━━ Reading passage ━━

Setting standards to keep mothers and babies safe
The maternal and neonatal health services in Quezon City may someday become the yardstick for quality care across the country.
The city just rolled out its online information exchange database to provide accessible maternal and neonatal health services in its effort to achieve the United Nations Sustainable Development Goals (UNSDG) on the health and well-being of its residents.
With Quezon City Mayor Herbert Bautista at its helm, together with the Quezon City Health Department and United Laboratories Inc. (Unilab), the city launched the Seal of Excellence (SoE) Plus program as part of its continuing efforts to innovate its health services. The SoE sets the standards for all private lying-in clinics across the city to reduce the maternal mortality rate.
The UNSDG stipulates that the global maternal mortality ratio should be reduced to less than 70 per 100,000 live births by 2030.
“We want to involve the private sector in the governance side of city government,” Bautista said. He added that it is also among his goals to reduce the incidence of childbirth at home by up to 40 percent. At present, there’s a city ordinance prohibiting traditional birth attendants from delivering babies and requiring all professional health practitioners to deliver babies only in health facilities.
Women should give birth in a health facility to improve maternal health outcomes and reduce maternal and newborn mortality. What the SoE Plus means is allowing SoE-awarded lying-in clinics to synchronize via internet their postpartum and newborn profiles, and recognizing private lying-in clinics that comply with the Maternal Newborn Child Health and Nutrition (MNCHN) indicators.
MNCHN addresses the risks that continuously threaten the lives of underprivileged Filipino women of reproductive age and their children. It emphasizes the importance of employing committed skilled health professionals and improves access and utilization of quality health interventions.
At present, 44 out of 83 private lying-in clinics were recognized SoE awardees for being fully compliant with the standards set by the DOH, PhilHealth, and the city’s local permit issuances. That is up by 53 percent compared to last year’s mere 23-percent SoE awardees.
The SoE was launched last year. Since then, midwife supervisors and sanitary inspectors have monitored and evaluated twice a year a total of 99 private lying-in clinics.
Clinics that continually fail to comply will be forced to shut down, Bautista said.
Real-time quality service
With the launch of the SoE Plus program, maternal and neonatal health services in Quezon City are now online, providing real-time quality service and eliminating delays in accessing maternal and newborn health services, including delays in vaccination of infants.

━━━
━━ Records shown ━━

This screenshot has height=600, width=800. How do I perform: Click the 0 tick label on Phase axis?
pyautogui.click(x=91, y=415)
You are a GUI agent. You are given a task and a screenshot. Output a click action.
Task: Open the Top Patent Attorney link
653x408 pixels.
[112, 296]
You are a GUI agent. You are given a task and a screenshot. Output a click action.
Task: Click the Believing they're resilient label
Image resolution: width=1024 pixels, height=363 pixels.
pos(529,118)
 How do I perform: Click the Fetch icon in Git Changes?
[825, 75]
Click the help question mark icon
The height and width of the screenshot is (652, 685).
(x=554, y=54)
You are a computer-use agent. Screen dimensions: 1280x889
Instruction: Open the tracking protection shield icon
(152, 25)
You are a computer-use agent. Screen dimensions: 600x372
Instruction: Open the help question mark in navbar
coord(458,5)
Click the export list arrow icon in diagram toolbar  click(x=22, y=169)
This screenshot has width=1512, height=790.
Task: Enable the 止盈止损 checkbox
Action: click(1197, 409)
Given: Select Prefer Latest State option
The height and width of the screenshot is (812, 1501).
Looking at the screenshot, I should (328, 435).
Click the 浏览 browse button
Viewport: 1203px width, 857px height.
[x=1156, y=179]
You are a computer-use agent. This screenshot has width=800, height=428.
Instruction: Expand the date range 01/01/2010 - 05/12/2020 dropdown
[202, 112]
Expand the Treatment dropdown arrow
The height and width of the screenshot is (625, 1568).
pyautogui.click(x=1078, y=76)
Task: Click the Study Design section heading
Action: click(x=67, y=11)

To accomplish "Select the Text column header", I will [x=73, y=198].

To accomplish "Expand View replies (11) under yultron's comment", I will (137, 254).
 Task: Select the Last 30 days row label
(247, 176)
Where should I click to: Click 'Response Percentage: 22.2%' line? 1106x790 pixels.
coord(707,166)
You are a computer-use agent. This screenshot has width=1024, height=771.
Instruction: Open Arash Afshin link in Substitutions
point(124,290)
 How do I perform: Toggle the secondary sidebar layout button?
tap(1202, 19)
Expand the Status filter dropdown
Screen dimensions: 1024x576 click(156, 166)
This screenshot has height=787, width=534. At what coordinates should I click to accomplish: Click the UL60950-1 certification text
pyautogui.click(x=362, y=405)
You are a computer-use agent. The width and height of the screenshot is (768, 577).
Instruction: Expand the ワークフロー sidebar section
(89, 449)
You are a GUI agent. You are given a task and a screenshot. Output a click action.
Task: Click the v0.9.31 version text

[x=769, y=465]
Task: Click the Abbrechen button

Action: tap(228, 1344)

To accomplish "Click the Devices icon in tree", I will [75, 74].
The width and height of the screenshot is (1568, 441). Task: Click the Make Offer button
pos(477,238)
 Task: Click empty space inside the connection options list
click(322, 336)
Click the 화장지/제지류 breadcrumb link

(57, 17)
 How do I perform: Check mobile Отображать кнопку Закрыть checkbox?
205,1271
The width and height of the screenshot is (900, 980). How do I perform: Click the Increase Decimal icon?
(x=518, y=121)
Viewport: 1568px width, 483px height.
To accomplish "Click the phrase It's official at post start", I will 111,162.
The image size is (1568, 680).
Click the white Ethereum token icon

━━━

**Problems to work on**
- A) In the Quezon City maternal health article, rewrite the paragraph beginning "With Quezon City Mayor Herbert Bautista at its helm" as a short bulleted list that keeps its main facts.
- B) Decide whether each statement agrees with the Quezon City maternal health article. Answer yes or no, and quote the words from the article that decide it.
(i) The SoE was launched this year.
(ii) A city ordinance prohibits traditional birth attendants from delivering babies.
(iii) Clinics that keep failing to comply will be forced to close.
- C) The Quezon City maternal health article says which standards the SoE awardees fully comply with. List everything it names as setting those standards.

**Expected outputs**
- A)
- Led by Mayor Herbert Bautista, Quezon City launched the Seal of Excellence (SoE) Plus program with the Quezon City Health Department and United Laboratories Inc. (Unilab).
- The program is part of the city's continuing efforts to innovate its health services.
- The SoE sets standards for all private lying-in clinics in the city to reduce the maternal mortality rate.

- B)
(i) No: "The SoE was launched last year."
(ii) Yes: "a city ordinance prohibiting traditional birth attendants from delivering babies"
(iii) Yes: "Clinics that continually fail to comply will be forced to shut down"

- C)
- The DOH
- PhilHealth
- The city's local permit issuances